For a man of such lofty heights, who won the Nobel Prize for helping end the Vietnam War, Kissinger’s beginnings were beyond humble. Born in Bavaria in a Jewish home — the son of a homemaker and a school teacher — Kissinger and his family immigrated to the United States in September of 1938. By 1943 he was serving in the US Army. During his military service, he became a US citizen.
“I came here as a refugee and I worked from the age of 16 until I was drafted,” he said. “When I came back, I went to university and studied mostly history and philanthropy because I wanted to understand what contribution needed to be made, or I might make, to overcome the divisions that had characterized the world in which I grew up.”
Kissinger has been lucky enough to outlive almost everyone he once advised. He calls his longevity “wondrous” and gives credit to two people: “I chose my parents very well,” he said with a deep laugh.
His mother Paula — who never left the same Washington Heights apartment she moved to when she first arrived in America — passed away at the age of 97. His dad Louis was 95 at the time of his death. His younger brother Walter, who died last year, lived to the age of 96.
Kissinger and his second wife — Nancy Maginnes — have been married since 1974; he has two children with his first wife and five grandchildren.
His longevity certainly isn’t thanks to leading a stress-free life, he added.
“I had a lot of stress, but I believe when you live in stressful situations, it also gives you an opportunity to try to achieve something positive. And therefore, boredom was never part of my business. And I consider myself lucky to have been able to live the various lives that I’ve lived, and to meet the people that I did, and for me to live in this remarkable country.”
Even so, Kissinger said he is deeply worried about the state of the United States as well as the rest of the western world.
“In many of the democracies, the leaders are so obsessed and consumed by domestic politics that they have to put their effort on managing the day-to-day events without being able to shape them in the direction of a more peaceful and better world,” he said.
“When I was in office, there were only three major news channels on television. Today, there’s an unlimited number on the internet. Leaders have to spend a lot of their efforts dealing mechanically with the various means of communication that now exist, and which also tend to shape various opinions.”
He said he also worries that potentially great leaders won’t ever make it to the national stage because of today’s toxic environment, and if they do, they will be halted from ever forming a consensus on anything because of our divided environment.
Our current divisions are dangerous and very different than the rifts of the ’60s and ’70s, he said.

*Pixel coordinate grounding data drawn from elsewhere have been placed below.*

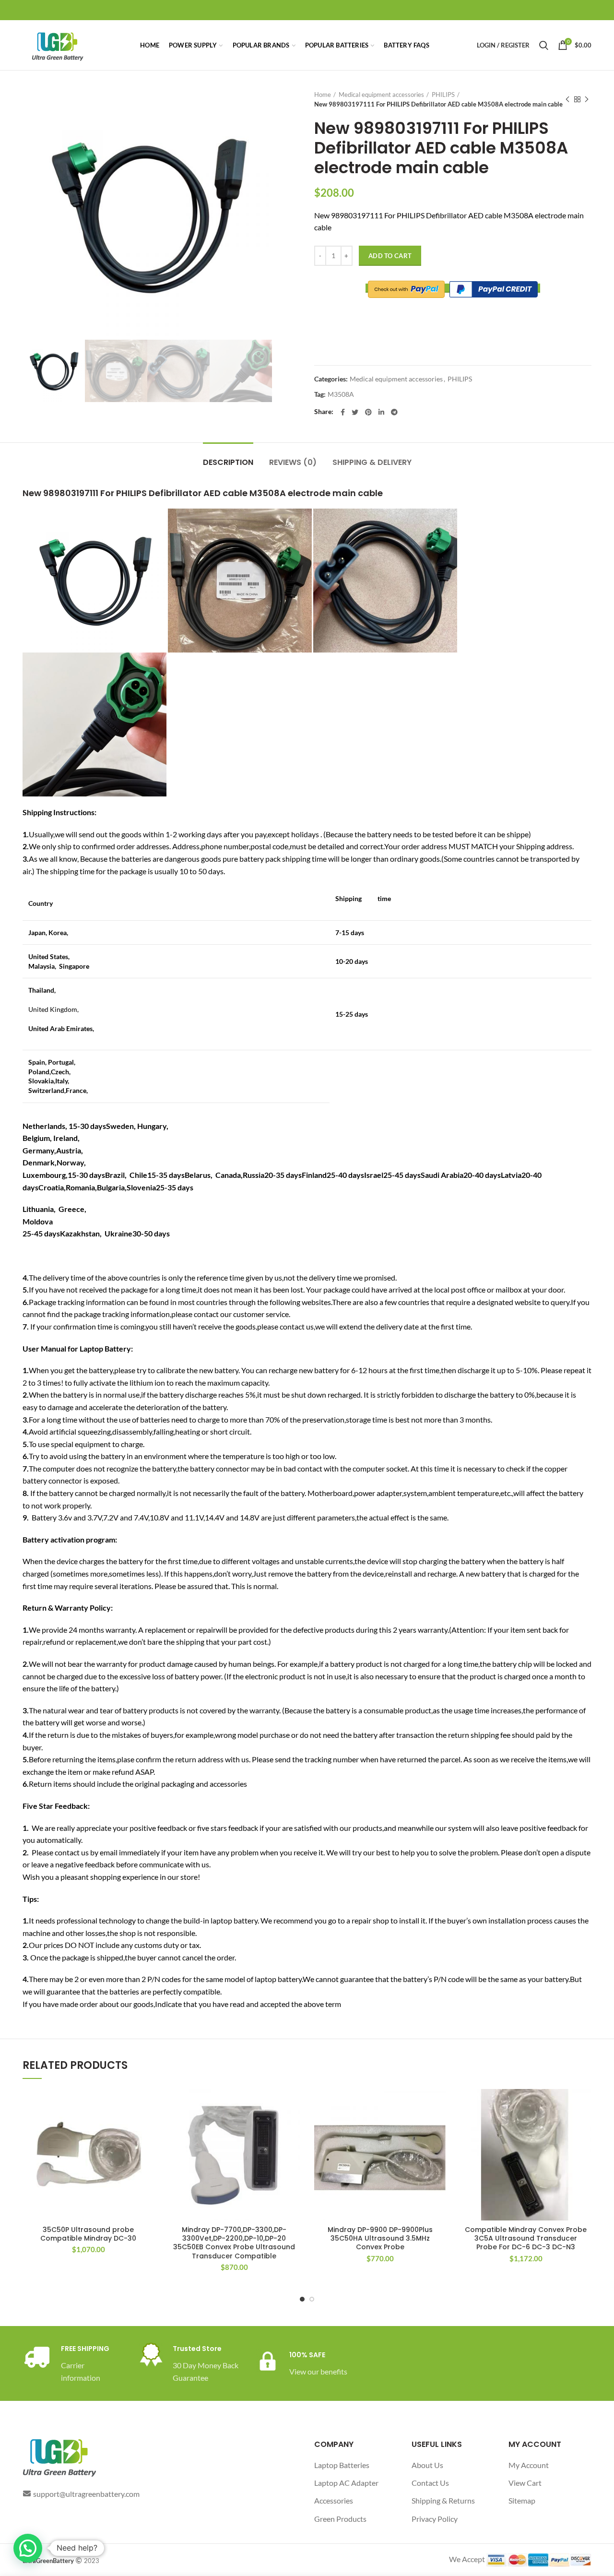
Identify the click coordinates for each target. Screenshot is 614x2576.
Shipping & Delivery (372, 462)
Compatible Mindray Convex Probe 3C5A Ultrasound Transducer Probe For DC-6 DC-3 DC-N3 (526, 2238)
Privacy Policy (435, 2518)
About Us (427, 2464)
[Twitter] (355, 412)
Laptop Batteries (341, 2464)
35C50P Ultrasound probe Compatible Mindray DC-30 (88, 2234)
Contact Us (430, 2482)
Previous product (567, 99)
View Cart (525, 2482)
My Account (528, 2464)
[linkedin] (381, 412)
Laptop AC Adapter (346, 2482)
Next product (586, 99)
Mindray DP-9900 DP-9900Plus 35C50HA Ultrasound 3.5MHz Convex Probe (380, 2238)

“In the divisions of the ’70s, people disagreed about the policy, but they didn’t challenge the nature of the country. Today the debate is about the worthiness of the country,” he said, on the same day that a bust of Abraham Lincoln and a plaque of the Gettysburg Address were removed from a Cornell University library following a complaint.
“For a society to meet the varied challenges that now present themselves, it is important that they have some confidence in each other,” he said. “They should not believe they’re in mortal conflict all the time with a significant element of the society.
In short, he summarized: “You cannot achieve a better future if you are totally divided about your past.”